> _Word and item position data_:
============================================================
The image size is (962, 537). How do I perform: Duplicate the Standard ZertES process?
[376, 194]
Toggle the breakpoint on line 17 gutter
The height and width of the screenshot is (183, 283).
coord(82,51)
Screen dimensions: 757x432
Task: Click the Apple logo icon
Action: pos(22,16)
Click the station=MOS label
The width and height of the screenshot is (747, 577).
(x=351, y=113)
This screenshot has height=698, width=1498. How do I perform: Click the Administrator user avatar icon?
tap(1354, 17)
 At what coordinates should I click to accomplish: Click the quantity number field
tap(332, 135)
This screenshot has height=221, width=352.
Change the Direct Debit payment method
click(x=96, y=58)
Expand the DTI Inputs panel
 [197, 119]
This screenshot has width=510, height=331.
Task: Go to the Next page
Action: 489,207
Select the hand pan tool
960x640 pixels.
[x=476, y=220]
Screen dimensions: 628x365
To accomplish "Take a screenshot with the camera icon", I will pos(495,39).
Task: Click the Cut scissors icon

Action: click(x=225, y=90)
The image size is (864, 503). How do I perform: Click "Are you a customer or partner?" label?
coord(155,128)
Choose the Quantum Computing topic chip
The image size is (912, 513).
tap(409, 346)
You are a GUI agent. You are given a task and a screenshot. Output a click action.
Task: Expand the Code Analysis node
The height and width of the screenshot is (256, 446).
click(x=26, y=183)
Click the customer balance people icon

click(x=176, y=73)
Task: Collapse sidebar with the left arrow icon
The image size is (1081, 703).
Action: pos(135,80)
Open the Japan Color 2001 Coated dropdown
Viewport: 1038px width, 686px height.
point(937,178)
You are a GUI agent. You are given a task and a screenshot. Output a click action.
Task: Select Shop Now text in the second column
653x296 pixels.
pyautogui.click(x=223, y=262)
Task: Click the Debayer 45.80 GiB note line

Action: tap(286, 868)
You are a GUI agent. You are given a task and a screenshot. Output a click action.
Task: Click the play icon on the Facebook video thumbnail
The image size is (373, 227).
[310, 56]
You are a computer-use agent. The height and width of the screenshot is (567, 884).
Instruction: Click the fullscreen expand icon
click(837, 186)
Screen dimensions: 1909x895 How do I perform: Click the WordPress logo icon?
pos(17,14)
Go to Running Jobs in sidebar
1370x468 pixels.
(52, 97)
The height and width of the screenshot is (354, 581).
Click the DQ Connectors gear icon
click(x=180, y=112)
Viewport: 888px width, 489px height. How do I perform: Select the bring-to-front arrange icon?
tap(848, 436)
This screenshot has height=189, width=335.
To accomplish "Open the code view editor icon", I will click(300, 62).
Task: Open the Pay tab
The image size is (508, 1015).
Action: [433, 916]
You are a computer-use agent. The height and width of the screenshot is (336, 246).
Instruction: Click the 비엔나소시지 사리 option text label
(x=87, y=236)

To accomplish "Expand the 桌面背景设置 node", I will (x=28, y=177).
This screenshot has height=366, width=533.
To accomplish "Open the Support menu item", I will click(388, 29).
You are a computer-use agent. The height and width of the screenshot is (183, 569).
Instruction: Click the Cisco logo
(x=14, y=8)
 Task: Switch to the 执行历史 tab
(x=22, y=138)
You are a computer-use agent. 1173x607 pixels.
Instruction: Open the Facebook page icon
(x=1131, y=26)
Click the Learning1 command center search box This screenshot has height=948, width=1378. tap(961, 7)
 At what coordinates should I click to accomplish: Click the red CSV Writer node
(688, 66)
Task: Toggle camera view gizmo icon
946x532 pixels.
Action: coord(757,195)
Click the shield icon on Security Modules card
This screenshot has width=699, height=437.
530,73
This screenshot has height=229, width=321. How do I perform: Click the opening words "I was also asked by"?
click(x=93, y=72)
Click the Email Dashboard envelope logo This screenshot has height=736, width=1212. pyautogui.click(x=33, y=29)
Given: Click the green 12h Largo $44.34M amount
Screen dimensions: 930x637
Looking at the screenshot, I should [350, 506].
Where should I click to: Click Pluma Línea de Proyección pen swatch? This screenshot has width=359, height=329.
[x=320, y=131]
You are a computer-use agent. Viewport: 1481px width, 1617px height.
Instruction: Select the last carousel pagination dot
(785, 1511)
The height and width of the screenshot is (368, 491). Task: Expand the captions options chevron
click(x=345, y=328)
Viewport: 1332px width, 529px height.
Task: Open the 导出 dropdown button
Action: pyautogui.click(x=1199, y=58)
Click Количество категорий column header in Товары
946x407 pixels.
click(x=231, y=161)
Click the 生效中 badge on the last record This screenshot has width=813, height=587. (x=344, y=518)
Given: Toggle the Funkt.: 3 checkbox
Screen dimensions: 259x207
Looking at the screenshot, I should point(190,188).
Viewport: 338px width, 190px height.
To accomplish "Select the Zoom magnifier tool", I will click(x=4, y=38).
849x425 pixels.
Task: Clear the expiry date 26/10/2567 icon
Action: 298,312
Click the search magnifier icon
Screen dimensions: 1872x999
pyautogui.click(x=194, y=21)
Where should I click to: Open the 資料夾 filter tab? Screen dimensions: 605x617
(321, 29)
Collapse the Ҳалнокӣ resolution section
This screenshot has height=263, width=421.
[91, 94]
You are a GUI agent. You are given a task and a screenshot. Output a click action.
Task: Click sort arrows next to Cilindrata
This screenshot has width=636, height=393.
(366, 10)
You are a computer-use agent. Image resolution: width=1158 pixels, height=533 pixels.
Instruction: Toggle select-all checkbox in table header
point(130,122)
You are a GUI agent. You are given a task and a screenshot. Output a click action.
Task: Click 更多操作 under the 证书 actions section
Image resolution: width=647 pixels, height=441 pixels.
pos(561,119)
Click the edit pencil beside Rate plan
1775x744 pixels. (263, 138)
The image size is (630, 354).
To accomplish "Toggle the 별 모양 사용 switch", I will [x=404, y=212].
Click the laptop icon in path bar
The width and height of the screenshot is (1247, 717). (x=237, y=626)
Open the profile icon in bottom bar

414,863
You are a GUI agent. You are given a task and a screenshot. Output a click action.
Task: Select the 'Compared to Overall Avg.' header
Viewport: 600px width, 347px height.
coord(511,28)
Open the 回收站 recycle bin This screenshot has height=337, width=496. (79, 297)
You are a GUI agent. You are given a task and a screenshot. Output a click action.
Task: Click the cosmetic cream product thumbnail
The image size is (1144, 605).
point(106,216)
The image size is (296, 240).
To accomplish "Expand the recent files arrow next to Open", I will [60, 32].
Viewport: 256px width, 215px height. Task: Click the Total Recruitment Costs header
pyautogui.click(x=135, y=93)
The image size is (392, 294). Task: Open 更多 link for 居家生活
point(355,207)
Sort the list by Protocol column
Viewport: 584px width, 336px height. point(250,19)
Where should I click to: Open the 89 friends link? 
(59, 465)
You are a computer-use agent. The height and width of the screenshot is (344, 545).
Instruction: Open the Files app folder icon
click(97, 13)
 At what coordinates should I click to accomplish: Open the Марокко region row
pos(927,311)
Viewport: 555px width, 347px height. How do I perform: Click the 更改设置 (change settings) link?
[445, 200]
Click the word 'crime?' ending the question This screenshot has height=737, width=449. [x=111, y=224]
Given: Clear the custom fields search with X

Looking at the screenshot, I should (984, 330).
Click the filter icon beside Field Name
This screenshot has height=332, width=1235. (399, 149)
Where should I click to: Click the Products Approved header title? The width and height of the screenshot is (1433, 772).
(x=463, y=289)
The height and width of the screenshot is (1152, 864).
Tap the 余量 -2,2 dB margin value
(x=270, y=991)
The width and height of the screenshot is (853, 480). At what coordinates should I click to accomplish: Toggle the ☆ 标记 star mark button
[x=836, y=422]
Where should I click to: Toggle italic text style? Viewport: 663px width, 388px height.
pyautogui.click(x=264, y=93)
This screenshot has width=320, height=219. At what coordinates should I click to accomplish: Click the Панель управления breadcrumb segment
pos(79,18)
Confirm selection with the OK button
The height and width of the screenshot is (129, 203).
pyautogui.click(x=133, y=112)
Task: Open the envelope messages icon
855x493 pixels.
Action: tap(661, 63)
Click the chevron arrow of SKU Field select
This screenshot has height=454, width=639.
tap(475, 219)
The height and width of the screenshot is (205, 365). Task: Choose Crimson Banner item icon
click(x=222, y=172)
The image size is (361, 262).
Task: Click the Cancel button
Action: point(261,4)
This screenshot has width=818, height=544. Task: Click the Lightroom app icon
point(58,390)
============================================================
> _Task goal_:
Reproduce the entries line for line, beginning with the very first line and continuing through the line that contains "Action: click(x=225, y=90)".

> _Task answer_:
The image size is (962, 537). How do I perform: Duplicate the Standard ZertES process?
[376, 194]
Toggle the breakpoint on line 17 gutter
The height and width of the screenshot is (183, 283).
coord(82,51)
Screen dimensions: 757x432
Task: Click the Apple logo icon
Action: pos(22,16)
Click the station=MOS label
The width and height of the screenshot is (747, 577).
(x=351, y=113)
This screenshot has height=698, width=1498. How do I perform: Click the Administrator user avatar icon?
tap(1354, 17)
 At what coordinates should I click to accomplish: Click the quantity number field
tap(332, 135)
This screenshot has height=221, width=352.
Change the Direct Debit payment method
click(x=96, y=58)
Expand the DTI Inputs panel
 [197, 119]
This screenshot has width=510, height=331.
Task: Go to the Next page
Action: 489,207
Select the hand pan tool
960x640 pixels.
[x=476, y=220]
Screen dimensions: 628x365
To accomplish "Take a screenshot with the camera icon", I will pos(495,39).
Task: Click the Cut scissors icon

Action: click(x=225, y=90)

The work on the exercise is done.